Delsie Branham Dotson. Born South of the Mountain, near Pound, Virginia 1885 and died 1983, buried in the Branham Cemetery also near Pound, Virginia.
My Dad, Roy, said he would sit this climb out. The Branham cemetery was high up on an impossibly steep hillside deep in the green mountains of Southwest Virginia. The type of place where you put a cemetery when you don’t want anyone over age 30 to ever visit you. We had to stop and ask for directions even though only a single road led into the valley. Dad remembered the road because, as a boy, they had to drink the iron-tainted water whenever they visited Delsie, his grandmother and his mother Laura’s mother. We stopped at one house along the road, introduced ourselves as descendants of Branhams and Dotsons, and were shown the dirt road up the hillside to the cemetery. Dad eventually made it up the hill and there we were.

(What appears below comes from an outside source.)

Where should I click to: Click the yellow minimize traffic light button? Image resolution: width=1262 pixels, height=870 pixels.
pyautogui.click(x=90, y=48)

I only remember speaking with Delsie once in my life, and that was when I was 18 years old. We were at my Grandma Laura’s house in Rehoboth, Ohio. Of course as everyone knows, Rehoboth is a small hamlet 2 miles north of New Lexington, Ohio. Delsie had been a widow most of her life and had come to stay with her daughter Laura for a spell. When Delsie’s husband Albert had died in 1926 of the heart dropsy and the family business burned, Delsie eventually had to send her youngest children away to live at an orphanage in Richmond, Virginia. Laura, being one of the oldest daughters, stayed with Delsie. Laura soon decided to marry one of the coal miners living in their boarding house named Dewey Spradlin. Dewey and Laura moved, or as they said, “followed the coal,” to Kentucky and later to Ohio.
At age 94, Delsie was now staying with daughter Laura but she spent most of the day in her room. One day, I was told to report to her room and Delsie told me to sit down and talk with her. At that time, I did not know that this was the lady who was famous in the 1920s for her squirrel and dumplings, a dish loved by her boarders. I also had no idea that she had been a hit on the Washington, D.C. social scene decades later going to parties with her daughter Carrie Lee and Carrie Lee’s husband, Senator Gaylord Nelson of Wisconsin. All I knew was that she seemed a force of nature. She asked me if it was true that I had decided to become a preacher. I told her that I had been called to the ministry at the age of 16 and was soon off to college to study the Bible. She said that I was an answer to prayer and I asked her what she meant. She told me that she had prayed that one of her family would be a preacher and that I was the answer to that prayer. Then she told me that I could go (she was tired).
As with so many family members, I wish that I could go back in time and ask her questions about her life, about her faith, and about her family. Alas, the clock cannot be turned back and every passing is a lifetime of memories that fade into the mountains. Unless of course, you discover a long forgotten radio interview kept in a box in daughter Carrie Lee Nelson’s house.
How many are in your family? “I’ll have to count that.”
Where did you meet your husband? “Singing School and Sunday School. Young people had religion in those days.”
And so much more. You may say that the voices of the past live on in some way within us–the following generations, and that may be true. But whether you believe that or not, here’s one voice from the past that lives on. At least for today.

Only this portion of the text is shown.